Hi, I have too many changes since this snapdo appeared or I should say, re-appeared. First siting was about a year ago when I cleared it out. It was only after doing a Firefox update I would say about 2 months ago now, that I saw snapdo come back. I am running Advanced System Care 8 which catches attempts to change my Home page. That was when I saw snapdo was back.
It only attacks Firefox it seems not IE or Chrome.
ASC8 stops the attack but not the mods of my pref.js file. Ad Ware Cleaner found snapdo and deleted it until I rebooted.
I have something buried in my PC that rewrites my pref.js file anytime it is opened. I have changed the location of the profile but it does not seem to matter. I have done a complete refresh of Firefox twice but it still comes back leaving me with a messed up Firefox and snapdo still in place.
Any idea where I should look to find this attacker program?

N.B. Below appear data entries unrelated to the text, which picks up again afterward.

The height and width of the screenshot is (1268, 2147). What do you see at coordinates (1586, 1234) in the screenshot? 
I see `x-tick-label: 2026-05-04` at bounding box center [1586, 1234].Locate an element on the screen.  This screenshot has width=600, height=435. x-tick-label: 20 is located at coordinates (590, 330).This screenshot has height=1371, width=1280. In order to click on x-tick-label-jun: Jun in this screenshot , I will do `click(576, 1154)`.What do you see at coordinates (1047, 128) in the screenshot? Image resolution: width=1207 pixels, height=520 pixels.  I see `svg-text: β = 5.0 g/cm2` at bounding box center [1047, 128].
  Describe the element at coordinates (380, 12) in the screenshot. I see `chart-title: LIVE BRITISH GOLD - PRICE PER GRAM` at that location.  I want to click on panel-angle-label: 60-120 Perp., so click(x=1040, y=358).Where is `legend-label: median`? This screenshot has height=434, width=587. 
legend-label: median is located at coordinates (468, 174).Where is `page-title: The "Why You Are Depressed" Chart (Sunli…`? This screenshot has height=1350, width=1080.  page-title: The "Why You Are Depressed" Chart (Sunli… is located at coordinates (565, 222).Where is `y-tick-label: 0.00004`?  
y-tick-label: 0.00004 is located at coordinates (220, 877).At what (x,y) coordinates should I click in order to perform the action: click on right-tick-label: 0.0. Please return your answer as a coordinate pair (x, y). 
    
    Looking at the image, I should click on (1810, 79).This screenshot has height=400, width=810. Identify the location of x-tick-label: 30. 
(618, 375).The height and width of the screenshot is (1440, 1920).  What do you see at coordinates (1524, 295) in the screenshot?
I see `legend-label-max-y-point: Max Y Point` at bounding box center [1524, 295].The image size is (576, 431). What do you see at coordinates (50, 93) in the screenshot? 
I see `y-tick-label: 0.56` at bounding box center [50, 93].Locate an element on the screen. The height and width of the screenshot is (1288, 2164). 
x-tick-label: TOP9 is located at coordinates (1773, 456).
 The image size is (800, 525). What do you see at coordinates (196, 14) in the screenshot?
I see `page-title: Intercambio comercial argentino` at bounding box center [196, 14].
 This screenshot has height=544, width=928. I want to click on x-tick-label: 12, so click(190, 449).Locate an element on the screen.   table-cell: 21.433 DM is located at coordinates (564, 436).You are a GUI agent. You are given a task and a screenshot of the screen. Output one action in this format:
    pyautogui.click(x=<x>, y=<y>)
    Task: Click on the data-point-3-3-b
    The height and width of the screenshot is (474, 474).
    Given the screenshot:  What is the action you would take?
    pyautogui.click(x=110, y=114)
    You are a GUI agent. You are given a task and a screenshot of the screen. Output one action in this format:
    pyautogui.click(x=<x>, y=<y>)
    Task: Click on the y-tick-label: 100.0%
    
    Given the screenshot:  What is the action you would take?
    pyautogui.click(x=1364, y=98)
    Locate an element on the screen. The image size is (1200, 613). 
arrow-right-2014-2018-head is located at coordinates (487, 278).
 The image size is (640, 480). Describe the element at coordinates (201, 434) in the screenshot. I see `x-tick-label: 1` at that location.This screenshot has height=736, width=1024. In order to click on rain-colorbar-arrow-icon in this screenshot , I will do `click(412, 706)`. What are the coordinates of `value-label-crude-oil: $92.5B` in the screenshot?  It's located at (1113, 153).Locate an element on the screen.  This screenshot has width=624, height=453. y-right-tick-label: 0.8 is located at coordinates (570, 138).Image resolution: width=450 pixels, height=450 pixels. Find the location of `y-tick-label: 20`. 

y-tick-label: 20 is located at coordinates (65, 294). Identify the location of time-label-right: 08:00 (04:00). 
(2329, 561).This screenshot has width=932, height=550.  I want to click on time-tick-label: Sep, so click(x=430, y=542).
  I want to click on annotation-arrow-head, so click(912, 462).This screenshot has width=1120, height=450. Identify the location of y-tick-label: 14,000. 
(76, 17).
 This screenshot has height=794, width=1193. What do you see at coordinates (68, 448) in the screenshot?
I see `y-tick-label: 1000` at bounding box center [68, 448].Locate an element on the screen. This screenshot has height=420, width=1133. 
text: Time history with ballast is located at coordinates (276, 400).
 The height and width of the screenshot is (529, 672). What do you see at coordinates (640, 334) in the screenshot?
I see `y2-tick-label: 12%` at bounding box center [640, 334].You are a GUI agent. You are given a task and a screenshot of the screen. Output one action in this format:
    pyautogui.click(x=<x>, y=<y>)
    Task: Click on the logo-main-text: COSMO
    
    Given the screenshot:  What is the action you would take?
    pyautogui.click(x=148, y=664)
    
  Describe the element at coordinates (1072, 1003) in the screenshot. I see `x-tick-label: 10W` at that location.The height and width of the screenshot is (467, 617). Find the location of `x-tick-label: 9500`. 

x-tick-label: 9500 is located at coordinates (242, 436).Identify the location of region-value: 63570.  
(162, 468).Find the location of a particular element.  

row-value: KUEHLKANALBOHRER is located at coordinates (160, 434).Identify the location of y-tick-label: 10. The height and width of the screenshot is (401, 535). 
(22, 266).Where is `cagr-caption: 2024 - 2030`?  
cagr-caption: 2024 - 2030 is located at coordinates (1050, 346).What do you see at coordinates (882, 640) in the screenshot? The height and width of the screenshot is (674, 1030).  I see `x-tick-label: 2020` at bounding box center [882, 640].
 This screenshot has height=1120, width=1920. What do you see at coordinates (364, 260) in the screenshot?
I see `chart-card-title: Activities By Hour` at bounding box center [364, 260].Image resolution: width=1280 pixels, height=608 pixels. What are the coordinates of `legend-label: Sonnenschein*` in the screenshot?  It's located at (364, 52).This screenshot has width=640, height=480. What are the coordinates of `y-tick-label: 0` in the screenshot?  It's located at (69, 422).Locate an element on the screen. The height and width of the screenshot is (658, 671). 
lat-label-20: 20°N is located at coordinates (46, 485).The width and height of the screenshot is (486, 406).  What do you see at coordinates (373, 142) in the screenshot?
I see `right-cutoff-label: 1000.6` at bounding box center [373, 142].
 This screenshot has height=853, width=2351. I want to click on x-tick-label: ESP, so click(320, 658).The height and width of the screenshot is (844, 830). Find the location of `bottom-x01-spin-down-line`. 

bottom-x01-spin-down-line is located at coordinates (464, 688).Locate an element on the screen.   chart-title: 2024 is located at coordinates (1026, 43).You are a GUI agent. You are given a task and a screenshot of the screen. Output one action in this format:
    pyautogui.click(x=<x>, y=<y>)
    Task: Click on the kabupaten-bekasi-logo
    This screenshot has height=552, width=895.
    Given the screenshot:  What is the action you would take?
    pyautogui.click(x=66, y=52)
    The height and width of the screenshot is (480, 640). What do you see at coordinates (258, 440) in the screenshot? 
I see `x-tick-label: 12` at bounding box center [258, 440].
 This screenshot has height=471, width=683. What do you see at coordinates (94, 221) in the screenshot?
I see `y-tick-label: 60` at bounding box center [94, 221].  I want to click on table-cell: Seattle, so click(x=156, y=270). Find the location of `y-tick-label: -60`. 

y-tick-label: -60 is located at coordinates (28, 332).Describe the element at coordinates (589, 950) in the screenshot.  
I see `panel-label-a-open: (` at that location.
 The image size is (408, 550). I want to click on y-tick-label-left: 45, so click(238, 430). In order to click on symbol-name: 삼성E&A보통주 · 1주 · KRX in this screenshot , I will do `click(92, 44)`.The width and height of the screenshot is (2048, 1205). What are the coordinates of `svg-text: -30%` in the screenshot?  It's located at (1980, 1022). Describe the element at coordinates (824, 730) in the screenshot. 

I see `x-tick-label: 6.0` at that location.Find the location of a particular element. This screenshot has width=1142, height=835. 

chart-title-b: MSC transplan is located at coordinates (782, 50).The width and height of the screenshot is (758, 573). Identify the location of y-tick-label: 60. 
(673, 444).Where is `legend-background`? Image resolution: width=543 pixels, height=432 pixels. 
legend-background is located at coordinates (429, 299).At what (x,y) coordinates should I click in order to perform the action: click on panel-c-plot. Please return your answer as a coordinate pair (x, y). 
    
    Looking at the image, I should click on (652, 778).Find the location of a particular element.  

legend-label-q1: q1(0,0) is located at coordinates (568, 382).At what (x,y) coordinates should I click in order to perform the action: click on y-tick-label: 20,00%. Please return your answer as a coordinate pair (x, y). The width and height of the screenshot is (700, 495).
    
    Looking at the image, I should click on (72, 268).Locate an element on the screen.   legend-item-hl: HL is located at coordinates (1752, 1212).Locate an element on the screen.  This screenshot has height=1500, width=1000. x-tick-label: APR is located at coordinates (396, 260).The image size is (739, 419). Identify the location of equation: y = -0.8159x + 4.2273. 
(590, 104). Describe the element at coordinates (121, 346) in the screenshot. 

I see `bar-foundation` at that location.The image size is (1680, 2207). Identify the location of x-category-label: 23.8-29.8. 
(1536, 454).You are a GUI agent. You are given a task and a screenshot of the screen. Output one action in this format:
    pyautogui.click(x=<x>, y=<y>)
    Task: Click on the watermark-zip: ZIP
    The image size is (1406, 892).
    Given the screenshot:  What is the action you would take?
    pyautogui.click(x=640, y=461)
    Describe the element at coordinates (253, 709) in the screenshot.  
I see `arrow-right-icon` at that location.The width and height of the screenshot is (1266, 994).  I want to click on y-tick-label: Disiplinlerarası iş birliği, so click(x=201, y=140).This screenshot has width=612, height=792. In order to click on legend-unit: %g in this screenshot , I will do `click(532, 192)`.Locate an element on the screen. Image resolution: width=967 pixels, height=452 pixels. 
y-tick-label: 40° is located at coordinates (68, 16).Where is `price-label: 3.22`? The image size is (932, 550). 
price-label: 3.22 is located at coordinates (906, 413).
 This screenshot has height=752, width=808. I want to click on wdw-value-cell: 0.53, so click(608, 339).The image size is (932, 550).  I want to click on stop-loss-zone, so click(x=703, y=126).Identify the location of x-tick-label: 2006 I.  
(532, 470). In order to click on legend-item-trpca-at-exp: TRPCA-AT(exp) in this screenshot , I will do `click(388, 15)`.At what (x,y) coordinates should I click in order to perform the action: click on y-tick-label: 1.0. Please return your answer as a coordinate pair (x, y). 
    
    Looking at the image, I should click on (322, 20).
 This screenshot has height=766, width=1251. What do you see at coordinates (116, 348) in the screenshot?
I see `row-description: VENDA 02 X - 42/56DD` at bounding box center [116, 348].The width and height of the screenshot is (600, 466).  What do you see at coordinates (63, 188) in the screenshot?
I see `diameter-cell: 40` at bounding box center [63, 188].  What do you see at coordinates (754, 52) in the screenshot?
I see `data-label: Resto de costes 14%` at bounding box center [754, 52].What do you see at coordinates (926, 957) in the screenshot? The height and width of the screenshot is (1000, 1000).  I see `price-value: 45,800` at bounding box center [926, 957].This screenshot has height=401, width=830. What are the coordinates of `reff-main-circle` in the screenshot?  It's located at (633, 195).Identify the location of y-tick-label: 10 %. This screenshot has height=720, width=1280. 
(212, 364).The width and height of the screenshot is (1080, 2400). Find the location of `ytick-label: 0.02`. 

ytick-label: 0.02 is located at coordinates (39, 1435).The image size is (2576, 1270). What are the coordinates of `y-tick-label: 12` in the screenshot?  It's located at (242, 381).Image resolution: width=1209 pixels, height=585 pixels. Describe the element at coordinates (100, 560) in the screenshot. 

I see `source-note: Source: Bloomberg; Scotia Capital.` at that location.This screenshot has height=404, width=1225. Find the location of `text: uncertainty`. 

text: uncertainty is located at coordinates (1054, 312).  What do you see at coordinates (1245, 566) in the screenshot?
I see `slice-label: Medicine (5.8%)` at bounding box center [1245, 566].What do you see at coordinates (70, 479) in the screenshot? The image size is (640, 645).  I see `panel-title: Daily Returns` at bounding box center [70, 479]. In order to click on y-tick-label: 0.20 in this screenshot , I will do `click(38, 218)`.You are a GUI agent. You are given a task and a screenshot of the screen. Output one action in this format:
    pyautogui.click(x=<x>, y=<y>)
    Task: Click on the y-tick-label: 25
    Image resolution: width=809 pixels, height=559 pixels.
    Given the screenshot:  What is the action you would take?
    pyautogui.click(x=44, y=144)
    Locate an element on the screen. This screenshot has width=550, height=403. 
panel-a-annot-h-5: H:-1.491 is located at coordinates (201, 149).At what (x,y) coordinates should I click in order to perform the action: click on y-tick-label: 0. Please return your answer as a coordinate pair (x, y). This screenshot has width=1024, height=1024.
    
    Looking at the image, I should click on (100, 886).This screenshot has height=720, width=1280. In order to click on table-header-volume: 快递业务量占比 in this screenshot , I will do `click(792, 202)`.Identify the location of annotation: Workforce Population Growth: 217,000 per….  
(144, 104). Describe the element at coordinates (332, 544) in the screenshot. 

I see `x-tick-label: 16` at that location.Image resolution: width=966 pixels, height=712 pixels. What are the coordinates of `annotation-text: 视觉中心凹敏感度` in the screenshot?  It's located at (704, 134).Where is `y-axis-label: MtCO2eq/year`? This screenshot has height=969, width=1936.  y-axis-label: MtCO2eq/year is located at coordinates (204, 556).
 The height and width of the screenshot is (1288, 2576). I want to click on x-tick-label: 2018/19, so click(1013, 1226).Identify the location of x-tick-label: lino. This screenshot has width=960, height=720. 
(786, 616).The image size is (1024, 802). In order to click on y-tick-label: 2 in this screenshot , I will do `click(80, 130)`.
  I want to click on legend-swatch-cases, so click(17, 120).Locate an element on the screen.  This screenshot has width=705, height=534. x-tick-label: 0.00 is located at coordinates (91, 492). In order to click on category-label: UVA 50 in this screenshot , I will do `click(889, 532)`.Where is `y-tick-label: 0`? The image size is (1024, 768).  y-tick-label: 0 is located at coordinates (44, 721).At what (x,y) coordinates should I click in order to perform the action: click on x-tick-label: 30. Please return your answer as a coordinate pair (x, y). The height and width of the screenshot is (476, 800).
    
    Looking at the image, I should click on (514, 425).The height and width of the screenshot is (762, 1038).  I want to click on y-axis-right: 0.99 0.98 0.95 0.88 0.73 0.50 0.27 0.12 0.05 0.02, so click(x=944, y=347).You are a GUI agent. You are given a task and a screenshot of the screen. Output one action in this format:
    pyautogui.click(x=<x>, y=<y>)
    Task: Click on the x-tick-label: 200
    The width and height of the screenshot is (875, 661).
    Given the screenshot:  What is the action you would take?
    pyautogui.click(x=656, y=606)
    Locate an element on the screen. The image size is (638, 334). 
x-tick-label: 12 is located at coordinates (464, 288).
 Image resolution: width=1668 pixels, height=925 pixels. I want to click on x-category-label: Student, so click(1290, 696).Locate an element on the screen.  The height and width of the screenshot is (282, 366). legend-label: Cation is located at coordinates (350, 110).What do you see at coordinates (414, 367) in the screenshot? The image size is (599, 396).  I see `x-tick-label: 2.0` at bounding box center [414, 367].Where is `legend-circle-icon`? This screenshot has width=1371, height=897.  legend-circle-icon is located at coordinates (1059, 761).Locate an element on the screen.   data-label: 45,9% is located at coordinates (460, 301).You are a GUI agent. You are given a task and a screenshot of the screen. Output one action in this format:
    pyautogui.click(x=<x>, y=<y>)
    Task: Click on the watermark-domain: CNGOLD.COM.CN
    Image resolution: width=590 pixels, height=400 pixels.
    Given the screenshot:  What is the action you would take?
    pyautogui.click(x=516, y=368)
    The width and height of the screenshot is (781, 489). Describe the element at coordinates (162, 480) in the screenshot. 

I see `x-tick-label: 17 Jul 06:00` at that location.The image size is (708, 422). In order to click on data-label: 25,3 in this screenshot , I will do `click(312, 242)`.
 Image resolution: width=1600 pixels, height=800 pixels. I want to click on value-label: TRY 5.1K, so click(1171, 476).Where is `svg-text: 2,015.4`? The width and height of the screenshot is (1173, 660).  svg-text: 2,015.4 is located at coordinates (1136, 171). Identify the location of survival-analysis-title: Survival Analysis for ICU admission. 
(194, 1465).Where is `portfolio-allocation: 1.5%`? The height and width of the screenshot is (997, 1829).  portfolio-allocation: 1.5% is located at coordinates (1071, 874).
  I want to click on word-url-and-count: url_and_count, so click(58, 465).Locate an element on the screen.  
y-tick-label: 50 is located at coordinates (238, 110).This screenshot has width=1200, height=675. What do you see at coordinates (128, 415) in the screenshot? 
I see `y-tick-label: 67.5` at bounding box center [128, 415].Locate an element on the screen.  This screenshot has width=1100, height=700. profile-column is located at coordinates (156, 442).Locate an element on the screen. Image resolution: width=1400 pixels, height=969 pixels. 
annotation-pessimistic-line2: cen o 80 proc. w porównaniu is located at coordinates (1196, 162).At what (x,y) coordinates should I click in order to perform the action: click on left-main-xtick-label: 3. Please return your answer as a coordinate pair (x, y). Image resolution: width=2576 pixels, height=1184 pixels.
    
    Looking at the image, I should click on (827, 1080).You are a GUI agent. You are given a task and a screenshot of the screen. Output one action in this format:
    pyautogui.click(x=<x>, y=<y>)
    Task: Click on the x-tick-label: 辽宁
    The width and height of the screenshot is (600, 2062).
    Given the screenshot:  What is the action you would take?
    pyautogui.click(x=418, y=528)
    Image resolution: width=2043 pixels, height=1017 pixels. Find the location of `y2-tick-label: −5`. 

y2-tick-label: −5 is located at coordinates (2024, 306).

See this - http://malwaretips.com/blogs/remove-snapdo-virus/
Three separate programs to remove and to verify that it is removed, after clearing it from all three browsers first. You need to "treat" all the browsers that you have installed, regardless of whether you use them or not, so on Windows PC's that means IE as well as Firefox.
When you do an incomplete removal job, that's when it seems to come back to haunt you.